Da stehen wir dann auch, am Straßenrand und warten und knipsen und wissen nicht, wo zuerst hinschauen. Es ist der Aufmarsch des Grotesken, des Unangepassten, eine ständige Beleidigung des gutbürgerlichen Geschmacks. Menschen in Ganzkörperanzügen, Männer in Frauenkleidern und Frauen so nackt wie Eva in Gottes Paradies. Trucks mit posierenden Dragqueens, vor den Karren gespannte SM-Anhänger und blankgewachste Männerbrüste, die im Technorausch vibrieren. „Jeder Körper ist ein schöner Körper", deklamiert das Schild um den Hals einer älteren Frau, deren monströse Oberweite unbedeckt darunter hervorquillt. Heute wird von der Leine gelassen, was man den Rest des Jahres versteckt hält. Da dreht sich niemand verstohlen um, da wird ungeniert mit dem Finger draufgehalten und die Kameras reißen sich um das ausgefallenste Kostüm.

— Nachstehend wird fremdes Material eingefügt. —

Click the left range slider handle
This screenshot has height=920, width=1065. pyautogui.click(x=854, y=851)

So viel inszenatorischer Fleiß muss belohnt werden. Am Heldenplatz, Start- und Endpunkt der Regenbogenparade, bekommt die Wiener Aids-Hilfe den ersten Platz für den schönsten Paradewagen. Am Stand des gemeinnützigen Vereins hilft die 24-jährige Südtirolerin Jessica. Eine ganze Woche war die Aids-Hilfe hier im Einsatz, die Parade war nur der bunte Gipfel der engagierten Veranstaltung. Die Grünen fordern die gleichgeschlechtliche Ehe, Vereine wie „Familien Andersrum“ vorenthaltene Rechte ein und die Wiener Aids-Hilfe leistet Aufklärungsarbeit. Mit kostenlosen HIV-Tests, Kondomen und Broschüren mit klingenden Titeln wie „Besser Blasen“.

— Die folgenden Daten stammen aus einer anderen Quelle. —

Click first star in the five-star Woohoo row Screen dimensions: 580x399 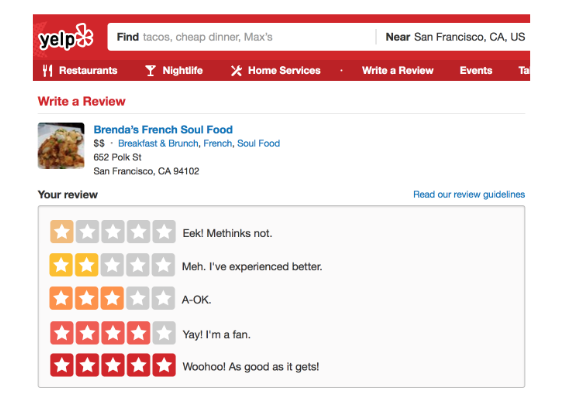coord(62,365)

Mittendrin in der Parade verebbt das tosende Meer dann plötzlich. Bässe verstummen, hochgereckte Fahnen sinken und die Selbstinszenierung weicht einer Minute stillen Gedenkens an AIDS-Opfer und Opfer von Intoleranz und Hass. „In den letzten Jahren haben sich christliche Gruppen hier aufgebaut und mit dem Rosenkranz in der Hand gebetet“, erzählt Jessica am Aids-Hilfe-Stand. Sie leugnen die Existenz der Immunschwächekrankheit. Wie gegenwärtig HIV tatsächlich ist, belegen Zahlen. Österreichweit kommt es täglich zu ein bis zwei Neuinfektionen. In der Aids-Hilfe Wien wird derzeit monatlich etwa dieselbe Anzahl bei HIV-Tests nachgewiesen. Diese Zahl schwankt zwar maßgeblich, Tatsache aber ist, dass viele Infektionen lange unbemerkt bleiben. In Südtirol zählte man im vergangenen Jahr 15 Neuinfektionen. Auch hier liegt die Dunkelziffer wohl höher.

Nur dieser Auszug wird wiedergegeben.